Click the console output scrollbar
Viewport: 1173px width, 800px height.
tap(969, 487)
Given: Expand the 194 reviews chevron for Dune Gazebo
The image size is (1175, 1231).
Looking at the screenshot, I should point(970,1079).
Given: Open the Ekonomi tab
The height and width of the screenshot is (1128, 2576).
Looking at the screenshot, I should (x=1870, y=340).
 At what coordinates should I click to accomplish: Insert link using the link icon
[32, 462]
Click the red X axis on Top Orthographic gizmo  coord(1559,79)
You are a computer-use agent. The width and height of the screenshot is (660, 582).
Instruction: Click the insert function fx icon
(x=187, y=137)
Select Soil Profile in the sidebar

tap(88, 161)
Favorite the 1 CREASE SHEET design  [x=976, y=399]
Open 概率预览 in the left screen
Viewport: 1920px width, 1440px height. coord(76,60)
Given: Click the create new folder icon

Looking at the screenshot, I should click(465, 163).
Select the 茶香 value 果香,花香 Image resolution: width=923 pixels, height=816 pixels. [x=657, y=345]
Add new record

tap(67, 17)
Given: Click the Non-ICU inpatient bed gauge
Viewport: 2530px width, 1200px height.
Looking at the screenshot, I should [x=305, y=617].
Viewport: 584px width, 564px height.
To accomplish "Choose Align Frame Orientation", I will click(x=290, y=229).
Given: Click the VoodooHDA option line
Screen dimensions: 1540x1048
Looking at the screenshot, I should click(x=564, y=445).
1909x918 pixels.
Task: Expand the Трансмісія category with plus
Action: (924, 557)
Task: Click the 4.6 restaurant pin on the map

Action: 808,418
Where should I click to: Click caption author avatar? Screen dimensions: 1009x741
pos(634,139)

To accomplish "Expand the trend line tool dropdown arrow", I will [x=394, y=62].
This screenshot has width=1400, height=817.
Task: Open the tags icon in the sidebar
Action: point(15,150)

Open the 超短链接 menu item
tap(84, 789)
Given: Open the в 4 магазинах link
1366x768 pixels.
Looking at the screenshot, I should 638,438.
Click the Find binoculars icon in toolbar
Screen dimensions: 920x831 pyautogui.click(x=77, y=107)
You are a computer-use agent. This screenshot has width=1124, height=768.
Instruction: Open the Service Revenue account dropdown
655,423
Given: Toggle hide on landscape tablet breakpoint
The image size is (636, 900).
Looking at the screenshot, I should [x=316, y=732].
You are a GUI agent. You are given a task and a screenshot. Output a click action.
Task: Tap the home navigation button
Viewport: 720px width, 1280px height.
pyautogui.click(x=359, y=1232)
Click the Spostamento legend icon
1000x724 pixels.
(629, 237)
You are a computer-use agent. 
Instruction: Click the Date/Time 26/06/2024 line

» **Requirements**:
Rewrite the lines from the start through the line containing "Looking at the screenshot, I should (x=1870, y=340)." as a two-column CSV with the headers "instruction" and "answer". Give one row per instruction with its answer, put each value in a single quoted field, and replace any line breaks with spaces.

» **Full output**:
instruction,answer
"Click the console output scrollbar Viewport: 1173px width, 800px height.","tap(969, 487)"
"Given: Expand the 194 reviews chevron for Dune Gazebo The image size is (1175, 1231).","Looking at the screenshot, I should point(970,1079)."
"Given: Open the Ekonomi tab The height and width of the screenshot is (1128, 2576).","Looking at the screenshot, I should (x=1870, y=340)."